Data to examine –
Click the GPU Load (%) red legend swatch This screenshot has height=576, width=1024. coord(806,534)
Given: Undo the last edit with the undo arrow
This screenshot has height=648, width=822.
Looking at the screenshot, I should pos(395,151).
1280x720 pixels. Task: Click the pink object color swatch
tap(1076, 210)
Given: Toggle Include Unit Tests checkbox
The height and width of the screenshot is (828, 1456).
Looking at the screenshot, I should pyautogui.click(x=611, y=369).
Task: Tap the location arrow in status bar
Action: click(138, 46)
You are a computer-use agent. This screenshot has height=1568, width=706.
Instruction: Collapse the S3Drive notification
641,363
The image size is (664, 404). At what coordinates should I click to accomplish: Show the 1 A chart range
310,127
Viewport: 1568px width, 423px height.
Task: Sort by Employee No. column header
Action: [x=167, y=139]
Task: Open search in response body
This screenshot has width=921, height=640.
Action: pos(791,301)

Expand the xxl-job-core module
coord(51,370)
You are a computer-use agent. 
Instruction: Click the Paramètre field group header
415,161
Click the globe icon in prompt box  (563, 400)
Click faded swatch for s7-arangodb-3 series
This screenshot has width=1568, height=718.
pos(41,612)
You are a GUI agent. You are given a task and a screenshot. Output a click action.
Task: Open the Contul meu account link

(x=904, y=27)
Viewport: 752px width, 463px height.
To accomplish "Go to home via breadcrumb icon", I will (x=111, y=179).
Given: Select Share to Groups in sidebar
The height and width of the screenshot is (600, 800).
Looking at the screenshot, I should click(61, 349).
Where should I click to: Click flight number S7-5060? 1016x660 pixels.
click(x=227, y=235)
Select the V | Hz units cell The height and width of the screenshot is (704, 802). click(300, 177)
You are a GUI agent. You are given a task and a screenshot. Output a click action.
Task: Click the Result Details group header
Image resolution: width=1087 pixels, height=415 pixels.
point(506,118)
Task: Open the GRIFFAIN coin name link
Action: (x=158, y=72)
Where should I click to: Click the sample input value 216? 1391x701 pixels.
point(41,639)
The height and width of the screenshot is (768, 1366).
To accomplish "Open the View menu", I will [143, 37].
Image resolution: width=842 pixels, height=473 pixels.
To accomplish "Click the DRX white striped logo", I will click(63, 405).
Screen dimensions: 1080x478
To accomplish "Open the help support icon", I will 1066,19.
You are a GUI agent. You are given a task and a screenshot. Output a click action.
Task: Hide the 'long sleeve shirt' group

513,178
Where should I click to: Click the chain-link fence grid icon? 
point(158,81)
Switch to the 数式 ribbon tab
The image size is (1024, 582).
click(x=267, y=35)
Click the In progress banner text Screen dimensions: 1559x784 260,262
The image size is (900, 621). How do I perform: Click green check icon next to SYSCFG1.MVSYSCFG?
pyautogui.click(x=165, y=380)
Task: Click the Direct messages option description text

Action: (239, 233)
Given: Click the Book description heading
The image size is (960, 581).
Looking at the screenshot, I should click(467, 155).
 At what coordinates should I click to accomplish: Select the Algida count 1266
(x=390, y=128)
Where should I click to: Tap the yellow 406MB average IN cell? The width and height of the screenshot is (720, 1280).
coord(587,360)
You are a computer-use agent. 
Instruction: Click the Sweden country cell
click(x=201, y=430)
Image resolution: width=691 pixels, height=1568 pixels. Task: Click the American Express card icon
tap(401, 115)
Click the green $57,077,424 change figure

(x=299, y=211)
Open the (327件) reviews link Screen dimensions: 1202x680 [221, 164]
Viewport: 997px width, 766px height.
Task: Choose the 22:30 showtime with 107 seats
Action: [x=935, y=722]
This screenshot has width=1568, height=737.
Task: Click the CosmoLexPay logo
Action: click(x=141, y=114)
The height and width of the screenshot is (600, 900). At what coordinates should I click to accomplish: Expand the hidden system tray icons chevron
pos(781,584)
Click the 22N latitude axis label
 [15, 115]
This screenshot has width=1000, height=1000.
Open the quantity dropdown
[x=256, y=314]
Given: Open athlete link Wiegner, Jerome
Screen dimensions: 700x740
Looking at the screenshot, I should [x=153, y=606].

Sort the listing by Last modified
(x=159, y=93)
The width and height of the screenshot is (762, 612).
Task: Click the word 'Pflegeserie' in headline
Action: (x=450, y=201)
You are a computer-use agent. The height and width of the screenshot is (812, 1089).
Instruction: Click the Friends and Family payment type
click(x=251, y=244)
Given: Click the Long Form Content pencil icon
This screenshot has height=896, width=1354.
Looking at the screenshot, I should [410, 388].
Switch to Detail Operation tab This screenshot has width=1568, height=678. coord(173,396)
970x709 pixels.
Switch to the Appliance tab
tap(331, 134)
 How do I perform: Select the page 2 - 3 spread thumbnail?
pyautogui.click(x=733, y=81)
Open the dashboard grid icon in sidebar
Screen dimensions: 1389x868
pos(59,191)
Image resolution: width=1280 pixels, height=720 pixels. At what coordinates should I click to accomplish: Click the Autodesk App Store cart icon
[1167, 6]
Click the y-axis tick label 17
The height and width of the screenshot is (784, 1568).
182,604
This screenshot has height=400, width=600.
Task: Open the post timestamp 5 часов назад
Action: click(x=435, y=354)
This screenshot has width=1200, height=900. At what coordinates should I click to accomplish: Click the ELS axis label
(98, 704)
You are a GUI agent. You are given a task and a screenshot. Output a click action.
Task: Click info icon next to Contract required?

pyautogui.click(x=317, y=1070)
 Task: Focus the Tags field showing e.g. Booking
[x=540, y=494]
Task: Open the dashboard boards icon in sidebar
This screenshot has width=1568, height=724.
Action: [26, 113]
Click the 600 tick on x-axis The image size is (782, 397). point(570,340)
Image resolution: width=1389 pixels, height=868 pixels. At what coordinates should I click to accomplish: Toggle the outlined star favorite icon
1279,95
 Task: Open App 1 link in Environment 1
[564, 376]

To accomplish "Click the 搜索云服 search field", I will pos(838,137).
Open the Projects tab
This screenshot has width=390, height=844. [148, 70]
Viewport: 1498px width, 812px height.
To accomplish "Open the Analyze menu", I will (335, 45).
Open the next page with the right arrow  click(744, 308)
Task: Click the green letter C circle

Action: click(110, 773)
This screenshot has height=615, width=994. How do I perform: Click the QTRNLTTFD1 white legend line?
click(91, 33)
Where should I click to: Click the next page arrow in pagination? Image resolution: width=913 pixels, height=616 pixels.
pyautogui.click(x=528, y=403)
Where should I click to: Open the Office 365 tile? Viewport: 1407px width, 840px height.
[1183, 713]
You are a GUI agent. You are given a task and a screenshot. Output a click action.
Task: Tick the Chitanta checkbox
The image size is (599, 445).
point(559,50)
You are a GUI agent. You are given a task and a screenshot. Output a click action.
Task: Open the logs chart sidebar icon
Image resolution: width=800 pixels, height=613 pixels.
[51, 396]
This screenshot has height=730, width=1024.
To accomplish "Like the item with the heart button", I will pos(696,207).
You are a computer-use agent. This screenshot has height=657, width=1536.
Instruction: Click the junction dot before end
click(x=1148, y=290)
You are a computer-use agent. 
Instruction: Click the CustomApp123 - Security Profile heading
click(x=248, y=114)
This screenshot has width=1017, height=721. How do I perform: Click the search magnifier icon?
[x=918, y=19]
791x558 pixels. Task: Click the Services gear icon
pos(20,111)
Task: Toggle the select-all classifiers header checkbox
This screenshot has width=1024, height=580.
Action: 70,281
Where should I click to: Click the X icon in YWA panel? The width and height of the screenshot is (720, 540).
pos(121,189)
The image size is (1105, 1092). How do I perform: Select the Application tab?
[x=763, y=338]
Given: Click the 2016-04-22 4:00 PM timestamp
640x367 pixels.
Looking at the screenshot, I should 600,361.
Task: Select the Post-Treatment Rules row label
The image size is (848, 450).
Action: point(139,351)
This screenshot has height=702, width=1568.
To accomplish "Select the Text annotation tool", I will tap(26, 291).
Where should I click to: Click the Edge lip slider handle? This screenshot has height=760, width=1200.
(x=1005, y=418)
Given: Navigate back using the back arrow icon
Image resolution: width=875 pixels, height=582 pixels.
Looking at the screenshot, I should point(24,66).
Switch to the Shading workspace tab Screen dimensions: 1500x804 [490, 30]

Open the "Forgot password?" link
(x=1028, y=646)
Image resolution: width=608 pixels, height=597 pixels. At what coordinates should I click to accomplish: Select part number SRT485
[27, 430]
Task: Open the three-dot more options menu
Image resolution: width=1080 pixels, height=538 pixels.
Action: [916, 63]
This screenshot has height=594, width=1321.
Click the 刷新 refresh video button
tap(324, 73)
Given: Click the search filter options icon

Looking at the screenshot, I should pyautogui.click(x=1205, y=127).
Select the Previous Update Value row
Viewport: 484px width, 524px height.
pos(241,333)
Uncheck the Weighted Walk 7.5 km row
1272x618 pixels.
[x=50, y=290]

What is required – Repeat exactly the lines of the material from the one with "Task: Select the" through the end, both the first and the last included.

Exercise result –
Task: Select the Post-Treatment Rules row label
The image size is (848, 450).
Action: point(139,351)
This screenshot has height=702, width=1568.
To accomplish "Select the Text annotation tool", I will tap(26, 291).
Where should I click to: Click the Edge lip slider handle? This screenshot has height=760, width=1200.
(x=1005, y=418)
Given: Navigate back using the back arrow icon
Image resolution: width=875 pixels, height=582 pixels.
Looking at the screenshot, I should point(24,66).
Switch to the Shading workspace tab Screen dimensions: 1500x804 [490, 30]

Open the "Forgot password?" link
(x=1028, y=646)
Image resolution: width=608 pixels, height=597 pixels. At what coordinates should I click to accomplish: Select part number SRT485
[27, 430]
Task: Open the three-dot more options menu
Image resolution: width=1080 pixels, height=538 pixels.
Action: [916, 63]
This screenshot has height=594, width=1321.
Click the 刷新 refresh video button
tap(324, 73)
Given: Click the search filter options icon

Looking at the screenshot, I should pyautogui.click(x=1205, y=127).
Select the Previous Update Value row
Viewport: 484px width, 524px height.
pos(241,333)
Uncheck the Weighted Walk 7.5 km row
1272x618 pixels.
[x=50, y=290]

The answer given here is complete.